Following the Iraqi invasion of Kuwait in August of 1990, approximately 700,000 US troops were deployed to the Persian Gulf in 1990 and 1991. Although the duration of combat was short and casualties few, upon their return many of the Gulf War veterans began experiencing unexplained symptoms, such as muscle and joint pain, fatigue, difficulties of cognition, and headaches. Studies have shown that the prevalence of these symptoms clearly was higher among veterans who had been deployed to the Persian Gulf than among either those not deployed or those sent to other wars. This has led many to consider the possibility that exposures unique to the Persian Gulf Theater could be the source of the illnesses.
In 1998, in response to the health concerns of veterans and their families, the Department of Veterans Affairs contracted with the Institute of Medicine (IOM) to study the scientific evidence concerning possible adverse health effects of multiple agents to which veterans may have been exposed. To carry out this assignment, the IOM has convened three committees. The first committee report addressed the effects on health of four sets of compounds: depleted uranium, sarin and cyclosarin, pyridostigmine bromide, and vaccines against botulinum toxin and anthrax. The second committee reported on the health effects of exposure to insecticides and solvents. The third committee is currently reviewing the combustion products of oil-well fires, fuels, and compounds potentially used as propellants for Scud missiles.
Our ad hoc committee was asked to update the first committee’s report on outcomes of exposure to sarin and cyclosarin, in light of more recent studies of sarin exposure from terrorist attacks in Japan; possible sarin exposure of veterans
at Khamisiyah, Iraq, during the Gulf War; and more recent toxicological studies on low-dose exposure to sarin. In as much as no veterans of the Gulf War are known to have had symptoms of acute sarin toxicity, our focus was on the long-term effects of low-dose exposure.

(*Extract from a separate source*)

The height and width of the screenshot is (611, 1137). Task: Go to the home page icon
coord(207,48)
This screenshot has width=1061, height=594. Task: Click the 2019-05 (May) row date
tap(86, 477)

In addition, since sarin and cyclosarin are strong acetylcholinesterase inhibitors, we also reviewed recent studies on organophosphorus insecticides, which also are cholinesterase inhibitors.
I am deeply appreciative of the fine work and great expertise of committee members, William Daniell, MD, MPH; Rose Goldman, MD, MPH; Richard Mayeux, MD, MSc; Samuel Potolicchio, MD; and Joseph Rodricks, PhD. Further, the study could not have been successfully completed without the superb efforts of study director Michelle Catlin and research assistant Deepali Patel.